In a time when so many people are celebrating the season, wrapped in twinkling lights, bows and expected cheer, it can be difficult to manage the polar opposite of emotions.

There are certain expectations when it comes to holidays, birthdays, anniversaries and other major life events, but those expectations can place pressure on people to feel a certain way during a difficult time in their life, Tolbert said. It also makes some feel alienated, he added.

Tolbert knows it’s common for some people to want to be left alone while grieving and that each process is different. He reminds members of his congregation, however, that they cannot do everything alone, especially this time of year.

“My practical counsel to people who are grieving is don’t go through it alone. Lean into the church, family or friends. It might not be easy. Nobody wants to cry in front of people, but community is really, really important,” Tolbert advised.

FirstPres (200 E. Broadway St., Maumee) will be hosting The Longest Night: A Blue Christmas Service on Wednesday, December 21 at 7:00 p.m. for those who might be grieving during this time.

The service will remind people that they are not alone, and they can turn to others in the church for assistance.

“We want to acknowledge the pain of their reality. They don’t have to try to cover it with tinsel and lights. It’s OK for this season to be hard, but hope will ultimately be found,” Tolbert said of the December 21 service.

In Whitehouse, Community of Christ Lutheran Church (6517 Finzel Rd., Whitehouse) will hold a Blue Christmas Evening Prayer on Wednesday, December 21 at 7:00 p.m. to help the congregation and whomever wishes to attend through the holiday season while grieving.

St. Joe’s Catholic Church (104 W. Broadway St., Maumee) will dedicate its December 21 service at 7:00 p.m. to its parishioners who have passed away. The Remembrance Service will take time to honor those who have been lost this year.

For those who celebrate Christmas, local churches will also be offering several other services dedicated to Christmastime.

FirstPres will hold three services at 4:00 p.m., 6:00 p.m. and 8:00 p.m. on Saturday, December 24 and one at 10:45 a.m. on Sunday, December 25.

Maumee United Methodist Church will also be holding a Traveler’s Christmas Eve Service on Thursday, December 22 at 7:00 p.m. for those who might be out of the area on the holiday.

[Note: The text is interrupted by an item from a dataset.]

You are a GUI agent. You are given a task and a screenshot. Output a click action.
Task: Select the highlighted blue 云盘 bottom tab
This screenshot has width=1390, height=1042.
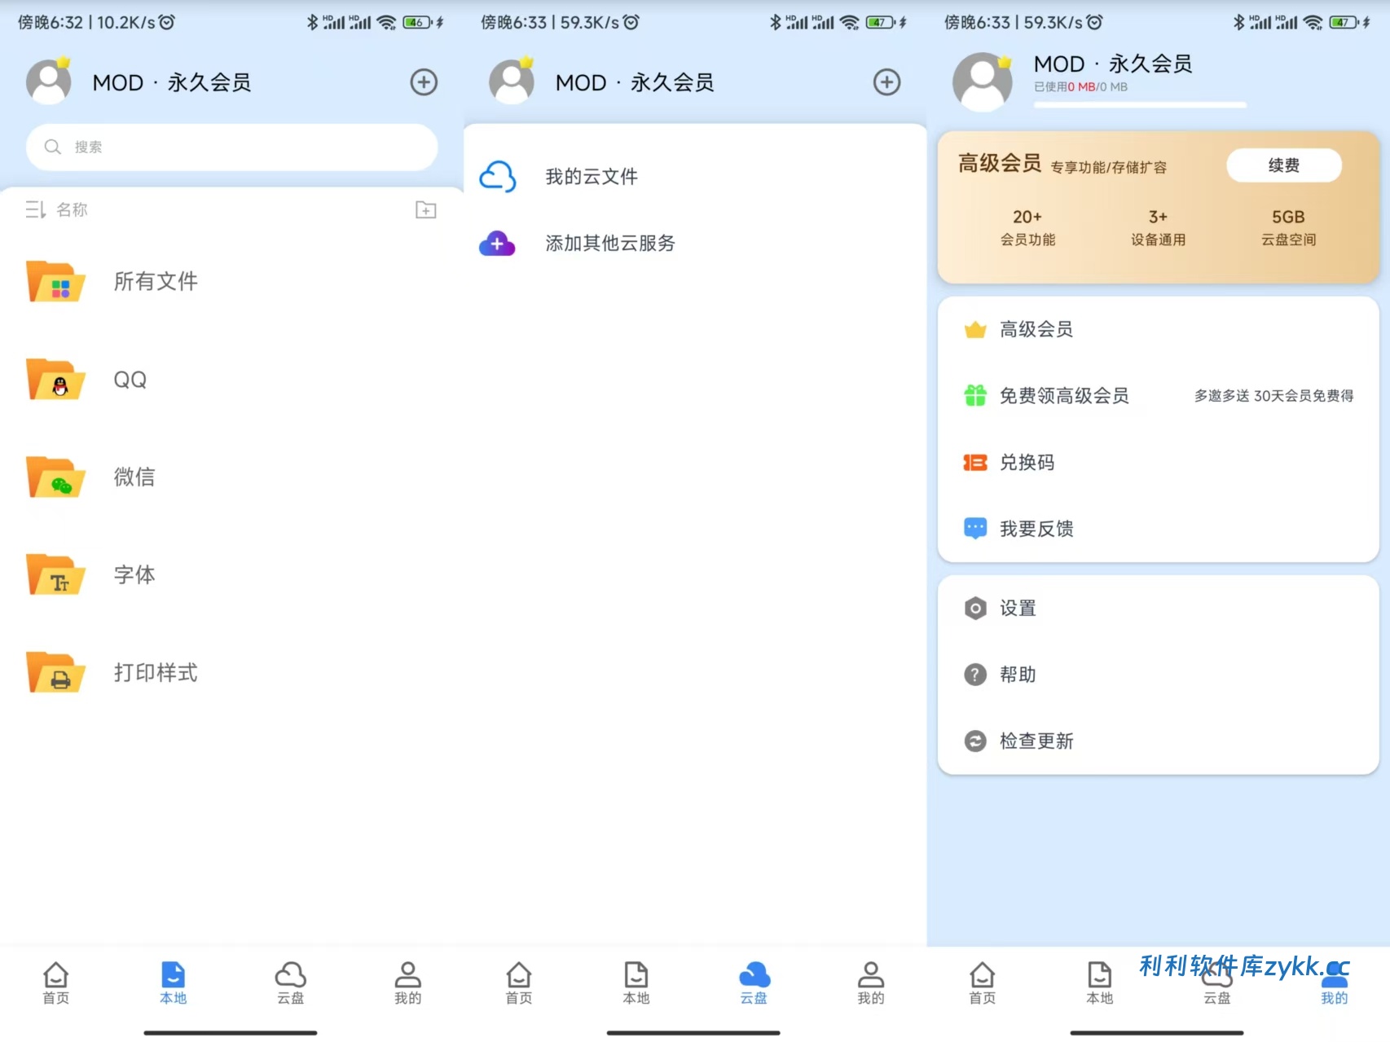[x=754, y=983]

Additionally, services will be held on Christmas Eve at 4:00 p.m., 6:00 p.m. and 8:00 p.m. as well as 10:30 a.m. on Christmas day.

St. Joe’s will also hold four services on December 24 at 4:00 p.m., 6:00 p.m., 8:00 p.m. and midnight along with a 10:00 a.m. service on December 25.

Community of Christ Lutheran Church will hold services at 4:00 p.m., 7:00 p.m. and 11:00 p.m. on Christmas Eve and at 10:30 a.m. on Christmas day.